- **HOW TO COMPLETE THIS TASK**
Restate all of the data exactly.

- **GIVEN INFORMATION**
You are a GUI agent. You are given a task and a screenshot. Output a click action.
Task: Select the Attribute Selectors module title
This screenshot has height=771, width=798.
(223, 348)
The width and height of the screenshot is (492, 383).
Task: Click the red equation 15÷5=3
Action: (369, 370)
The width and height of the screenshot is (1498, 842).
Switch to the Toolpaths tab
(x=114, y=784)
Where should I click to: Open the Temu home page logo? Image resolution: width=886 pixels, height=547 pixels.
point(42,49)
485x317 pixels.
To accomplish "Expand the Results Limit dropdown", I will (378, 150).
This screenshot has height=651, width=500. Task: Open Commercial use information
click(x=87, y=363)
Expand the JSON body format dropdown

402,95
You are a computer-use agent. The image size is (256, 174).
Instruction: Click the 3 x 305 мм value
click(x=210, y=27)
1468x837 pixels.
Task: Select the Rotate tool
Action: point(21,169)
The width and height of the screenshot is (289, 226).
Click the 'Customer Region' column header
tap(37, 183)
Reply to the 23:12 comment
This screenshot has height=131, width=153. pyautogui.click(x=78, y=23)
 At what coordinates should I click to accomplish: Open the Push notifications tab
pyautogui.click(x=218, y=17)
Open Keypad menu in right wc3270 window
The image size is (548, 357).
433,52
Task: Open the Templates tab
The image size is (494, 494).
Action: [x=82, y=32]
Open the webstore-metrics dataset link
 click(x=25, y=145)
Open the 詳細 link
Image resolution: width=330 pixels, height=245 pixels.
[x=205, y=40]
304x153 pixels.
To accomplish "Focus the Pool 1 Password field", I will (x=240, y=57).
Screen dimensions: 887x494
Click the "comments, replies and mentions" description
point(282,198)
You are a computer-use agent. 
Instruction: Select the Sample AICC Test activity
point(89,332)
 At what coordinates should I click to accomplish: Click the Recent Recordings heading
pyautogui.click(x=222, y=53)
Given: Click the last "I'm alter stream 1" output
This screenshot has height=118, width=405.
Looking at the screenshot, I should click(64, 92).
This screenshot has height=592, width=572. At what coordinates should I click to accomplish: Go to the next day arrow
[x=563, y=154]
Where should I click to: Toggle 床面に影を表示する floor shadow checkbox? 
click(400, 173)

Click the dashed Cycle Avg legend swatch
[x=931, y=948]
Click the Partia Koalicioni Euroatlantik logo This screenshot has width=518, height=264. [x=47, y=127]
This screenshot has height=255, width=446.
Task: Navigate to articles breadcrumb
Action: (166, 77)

- **PROBLEM SOLUTION**
You are a GUI agent. You are given a task and a screenshot. Output a click action.
Task: Select the Attribute Selectors module title
This screenshot has height=771, width=798.
(223, 348)
The width and height of the screenshot is (492, 383).
Task: Click the red equation 15÷5=3
Action: (369, 370)
The width and height of the screenshot is (1498, 842).
Switch to the Toolpaths tab
(x=114, y=784)
Where should I click to: Open the Temu home page logo? Image resolution: width=886 pixels, height=547 pixels.
point(42,49)
485x317 pixels.
To accomplish "Expand the Results Limit dropdown", I will (378, 150).
This screenshot has height=651, width=500. Task: Open Commercial use information
click(x=87, y=363)
Expand the JSON body format dropdown

402,95
You are a computer-use agent. The image size is (256, 174).
Instruction: Click the 3 x 305 мм value
click(x=210, y=27)
1468x837 pixels.
Task: Select the Rotate tool
Action: point(21,169)
The width and height of the screenshot is (289, 226).
Click the 'Customer Region' column header
tap(37, 183)
Reply to the 23:12 comment
This screenshot has height=131, width=153. pyautogui.click(x=78, y=23)
 At what coordinates should I click to accomplish: Open the Push notifications tab
pyautogui.click(x=218, y=17)
Open Keypad menu in right wc3270 window
The image size is (548, 357).
433,52
Task: Open the Templates tab
The image size is (494, 494).
Action: [x=82, y=32]
Open the webstore-metrics dataset link
 click(x=25, y=145)
Open the 詳細 link
Image resolution: width=330 pixels, height=245 pixels.
[x=205, y=40]
304x153 pixels.
To accomplish "Focus the Pool 1 Password field", I will (x=240, y=57).
Screen dimensions: 887x494
Click the "comments, replies and mentions" description
point(282,198)
You are a computer-use agent. 
Instruction: Select the Sample AICC Test activity
point(89,332)
 At what coordinates should I click to accomplish: Click the Recent Recordings heading
pyautogui.click(x=222, y=53)
Given: Click the last "I'm alter stream 1" output
This screenshot has height=118, width=405.
Looking at the screenshot, I should click(64, 92).
This screenshot has height=592, width=572. At what coordinates should I click to accomplish: Go to the next day arrow
[x=563, y=154]
Where should I click to: Toggle 床面に影を表示する floor shadow checkbox? 
click(400, 173)

Click the dashed Cycle Avg legend swatch
[x=931, y=948]
Click the Partia Koalicioni Euroatlantik logo This screenshot has width=518, height=264. [x=47, y=127]
This screenshot has height=255, width=446.
Task: Navigate to articles breadcrumb
Action: (166, 77)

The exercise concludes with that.